Judge approves Kodak plan to exit bankruptcy
NEW YORK – A federal judge has approved Kodak’s plan to emerge from bankruptcy protection.
Judge Allan Gropper’s ruling paves the way for the photography pioneer to emerge from court oversight as a new company focused on commercial and packaging printing. The company has said it hopes to emerge from bankruptcy protection on Sept. 3.
In making his ruling, Gropper noted that his approval of the plan will result in the loss of retirement and healthcare benefits for many former workers, while many of the company’s investors will recoup just pennies on the dollar.
“So at a time of admitted tragedy, let us take a moment to dwell on the future and hope that Kodak will be successful,” Gropper said.
Founded by George Eastman in 1880, Eastman Kodak Co. is credited with popularizing photography at the start of the 20th century and was known all over the world for its Brownie and Instamatic cameras and its yellow-and-red film boxes. It was first brought down by Japanese competition and then an inability to keep pace with the shift from film to digital technology.

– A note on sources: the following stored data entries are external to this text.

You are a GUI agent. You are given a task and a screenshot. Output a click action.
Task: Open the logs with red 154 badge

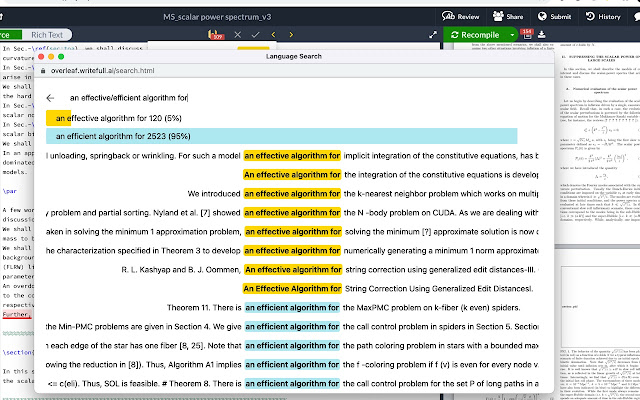pos(526,35)
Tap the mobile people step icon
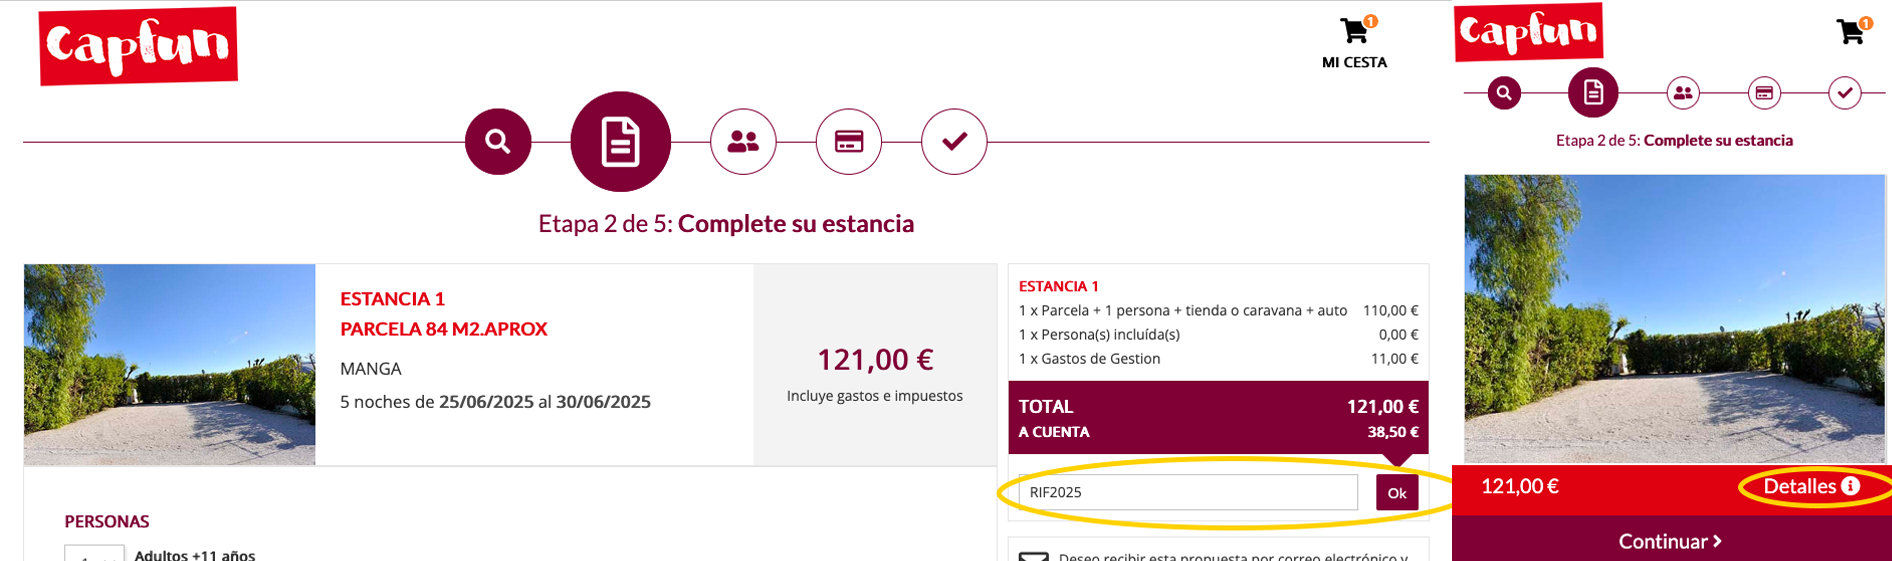The image size is (1892, 561). click(1683, 93)
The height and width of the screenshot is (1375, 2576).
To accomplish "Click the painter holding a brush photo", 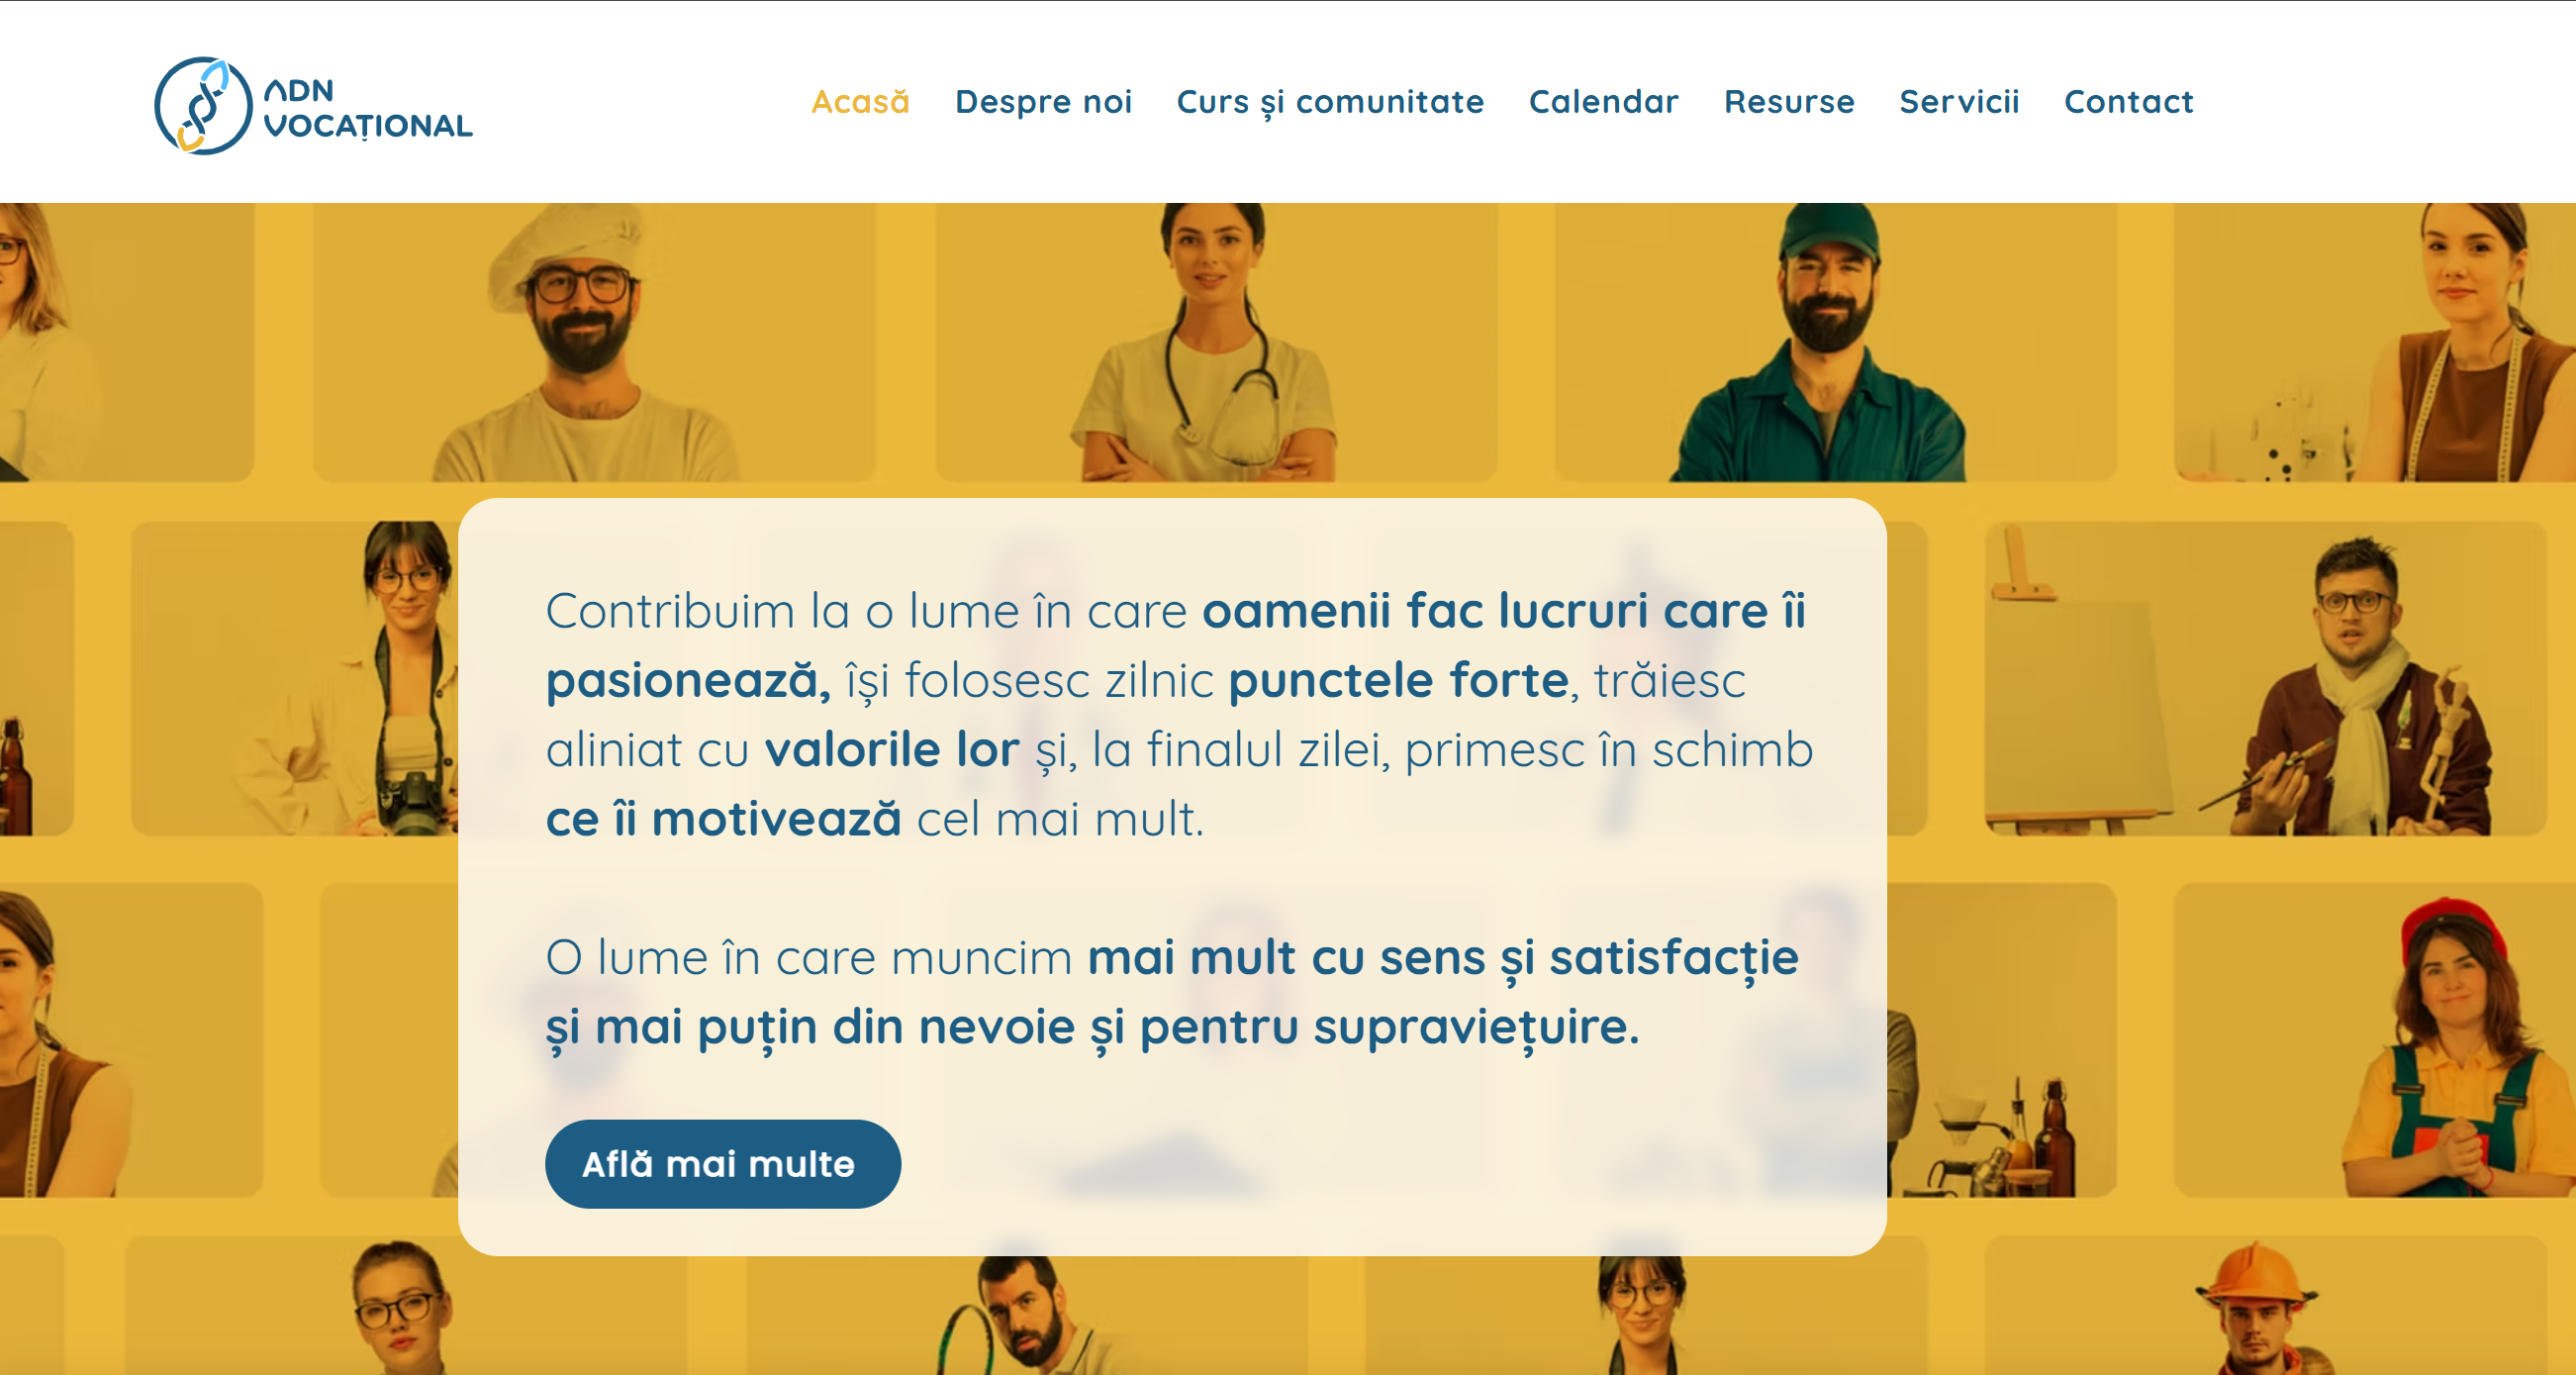I will [2265, 678].
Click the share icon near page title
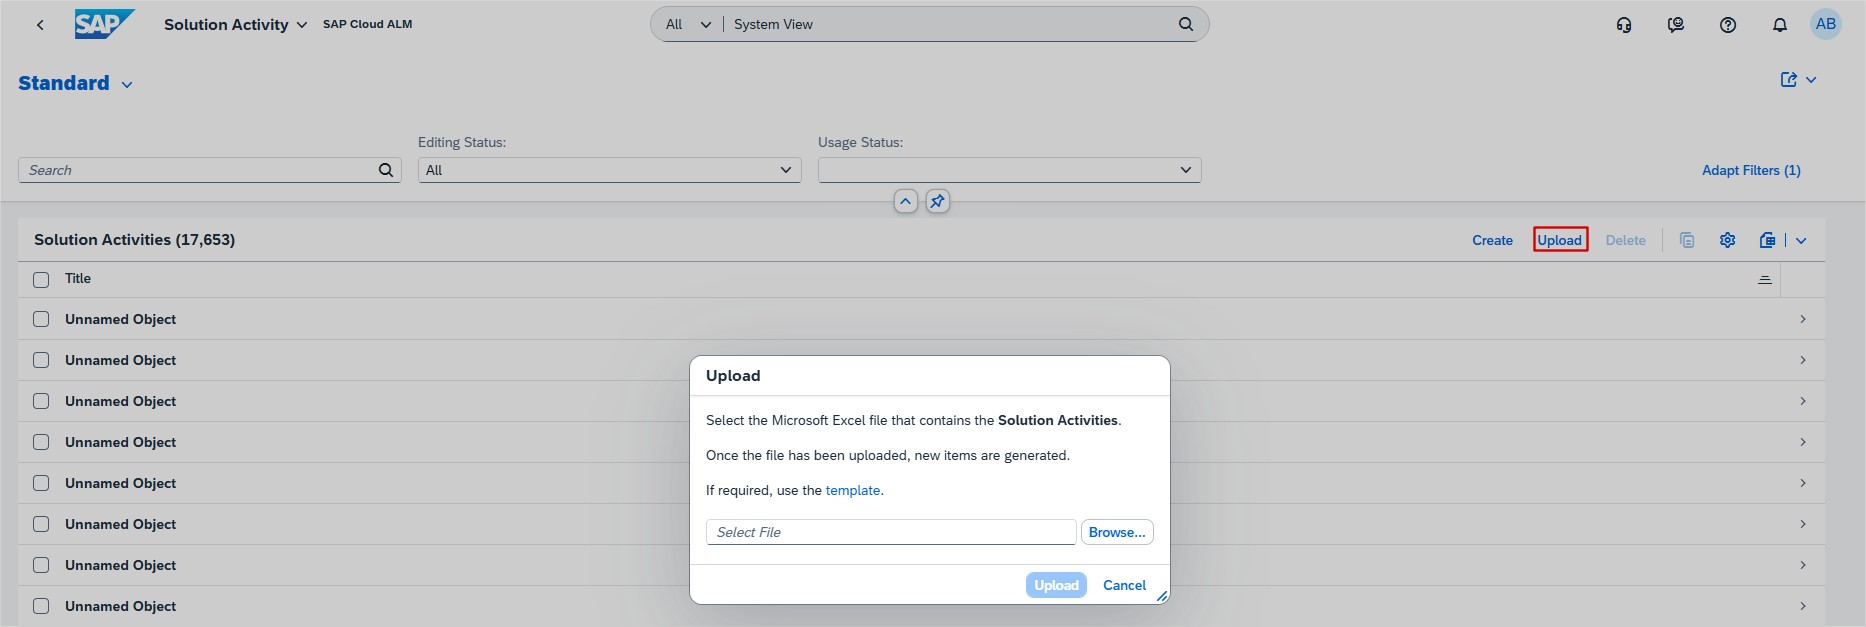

The company filed for bankruptcy protection last year after struggling with increasing competition, continuing growth in digital photography and growing debt. Since its filing, Kodak has sold off many of its businesses and patents, while shutting down the camera manufacturing unit that first made it famous.
“Kodak is a different company than the one in the popular imagination and very different from the one that filed for bankruptcy,” Kodak attorney Andrew Dietderich told the court at the start of Tuesday’s hearing.
Earlier this year, the company said it would sell its personalized and document-imaging businesses to its U.K. pension plan for $650 million as part of a deal that settles $2.8 billion in claims that the retirement fund had sought from the photography pioneer.
It also sold its document imaging assets, digital imaging patents and online photo service, while shutting down other divisions.
Last week, a majority of the company’s creditors voted to approve its plan to emerge. But some retirees, shareholders and other parties objected to it.